Graph Constructors

ChainedCliques <: CommunityGraph

A graph structure that represents a series of connected cliques.

Fields

• num_cliques::Int: The number of cliques in the graph.
• clique_size::Int: The number of nodes in each clique.

Examples

graph_info = ChainedCliques(num_cliques=5, clique_size=4)
graph = generate(graph_info)

PlantedPartition <: CommunityGraph

The PlantedPartition model, also known as the Stochastic Block Model (SBM), is a probabilistic model commonly used for generating synthetic networks with inherent community structures. This model creates a graph by partitioning nodes into distinct communities and then adding edges between nodes based on intra-community and inter-community probabilities.

Arguments

• n_communities::Int: Number of communities or blocks in the graph.
• nodes_per_community::Int: Number of nodes within each community.
• pintra::Float64: Probability of creating an edge between two nodes within the same community. This defines the density of intra-community edges.
• pinter::Float64: Probability of creating an edge between two nodes from different communities. This defines the sparsity of inter-community edges.

Typically, pintra is set to be much larger than pinter to ensure dense intra-community connections and sparse inter-community connections, thereby creating discernible community structures.

Usage

graph1 = generate(PlantedPartition())  # Using default parameters
graph2 = generate(PlantedPartition(n_communities=5, nodes_per_community=10, pintra=0.8, pinter=0.02))

References

• Holland, P. W., Laskey, K. B., & Leinhardt, S. (1983). Stochastic blockmodels: First steps. Social networks, 5(2), 109-137.

KarateClub <: CommunityGraph

The KarateClub graph, often referred to as the "Zachary's Karate Club", is a social network of friendships between 34 members of a karate club at a US university in the 1970s. This dataset has become a standard benchmark in community detection literature because of its well-documented community structure.

The graph captures the observed friendships between the 34 members. During the course of the study, the club split into two communities due to a conflict, making it a valuable dataset for studying community detection algorithms.

Usage

graph = generate(KarateClub())

References

• Zachary, W. W. (1977). An information flow model for conflict and fission in small groups. Journal of anthropological research, 452-473.

generate(structure::ChainedCliques)::SimpleGraph

Create a graph consisting of structure.r cliques, each of size structure.k, chained together.
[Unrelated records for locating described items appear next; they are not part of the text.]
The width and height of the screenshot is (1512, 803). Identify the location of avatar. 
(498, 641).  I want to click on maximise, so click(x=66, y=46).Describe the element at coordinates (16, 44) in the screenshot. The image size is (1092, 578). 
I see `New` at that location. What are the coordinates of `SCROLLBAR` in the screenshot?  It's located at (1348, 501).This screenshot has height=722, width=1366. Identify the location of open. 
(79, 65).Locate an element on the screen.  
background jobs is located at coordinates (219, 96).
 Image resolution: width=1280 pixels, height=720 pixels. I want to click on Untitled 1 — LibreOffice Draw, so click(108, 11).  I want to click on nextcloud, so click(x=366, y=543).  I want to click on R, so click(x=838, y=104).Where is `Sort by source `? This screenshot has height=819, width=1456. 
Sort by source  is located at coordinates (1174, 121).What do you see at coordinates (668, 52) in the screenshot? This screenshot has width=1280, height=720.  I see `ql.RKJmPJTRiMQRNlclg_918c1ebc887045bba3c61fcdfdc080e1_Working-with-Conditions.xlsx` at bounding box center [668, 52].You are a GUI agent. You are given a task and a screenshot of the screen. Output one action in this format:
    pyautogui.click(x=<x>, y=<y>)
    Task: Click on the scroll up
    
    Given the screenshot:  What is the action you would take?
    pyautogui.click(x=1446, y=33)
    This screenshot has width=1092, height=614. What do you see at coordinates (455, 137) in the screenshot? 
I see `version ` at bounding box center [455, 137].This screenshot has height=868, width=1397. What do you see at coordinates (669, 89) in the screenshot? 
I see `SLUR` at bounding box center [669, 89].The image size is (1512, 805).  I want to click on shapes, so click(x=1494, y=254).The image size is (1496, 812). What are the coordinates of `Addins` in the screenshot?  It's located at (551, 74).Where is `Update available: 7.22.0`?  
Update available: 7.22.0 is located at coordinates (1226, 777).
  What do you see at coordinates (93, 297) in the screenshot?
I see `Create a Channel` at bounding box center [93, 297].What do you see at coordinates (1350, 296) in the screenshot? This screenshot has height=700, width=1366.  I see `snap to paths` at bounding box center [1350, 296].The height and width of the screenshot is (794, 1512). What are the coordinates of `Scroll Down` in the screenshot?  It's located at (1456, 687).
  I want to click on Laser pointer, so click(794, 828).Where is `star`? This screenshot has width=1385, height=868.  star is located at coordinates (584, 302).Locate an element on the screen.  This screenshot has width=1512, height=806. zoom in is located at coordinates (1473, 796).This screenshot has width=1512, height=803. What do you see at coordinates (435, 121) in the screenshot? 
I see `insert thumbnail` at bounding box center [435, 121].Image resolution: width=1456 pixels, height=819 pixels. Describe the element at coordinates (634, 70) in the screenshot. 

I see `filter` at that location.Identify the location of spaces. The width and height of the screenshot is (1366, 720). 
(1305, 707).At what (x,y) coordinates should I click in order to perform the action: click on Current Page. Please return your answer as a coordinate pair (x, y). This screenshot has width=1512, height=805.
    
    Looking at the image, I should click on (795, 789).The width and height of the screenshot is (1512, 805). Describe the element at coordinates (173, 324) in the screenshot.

• structure.r represents the number of cliques.
• structure.k represents the size of each clique.

Returns a SimpleGraph with the chained cliques.

generate(structure::PlantedPartition)::SimpleGraph

Generate a graph based on the planted partition model.

• structure.n_communities is the number of communities.
• structure.nodes_per_community denotes the number of nodes per community.
• structure.pintra is the probability of an edge within a community.
• structure.pinter is the probability of an edge between communities.

Returns a SimpleGraph constructed based on the planted partition model.

generate(structure::KarateClub)::SimpleGraph

Construct the famous Zachary's Karate Club graph. This graph represents the friendships between the 34 members of a karate club studied by Wayne W. Zachary in 1977.

Returns a SimpleGraph representing the Karate Club network.

draw_communities(g::AbstractGraph, communities::Dict)

Draw the graph g with nodes colored based on their community assignments.

Arguments

• g::AbstractGraph: The input graph.
• communities::Dict: A dictionary mapping each vertex to its community.

Returns

• A plot with nodes colored based on their community.

Note

This function will only work if each node in the graph is assigned to a community.

draw_communities(g::AbstractGraph, node_labels::Vector{Tuple{Int, Int}})

Draw the graph g with nodes colored based on their label assignments.

Arguments

• g::AbstractGraph: The input graph.
• node_labels::Vector{Tuple{Int, Int}}: A vector of tuples, each containing a node and its label.

Returns

• A plot with nodes colored based on their labels.

Example

julia> g = generate(KarateClub())

julia> communities = compute(FastLPA(), g)

julia> draw_communities(g, communities)

Note

This function will only work if each node in the graph is included in the node_labels vector.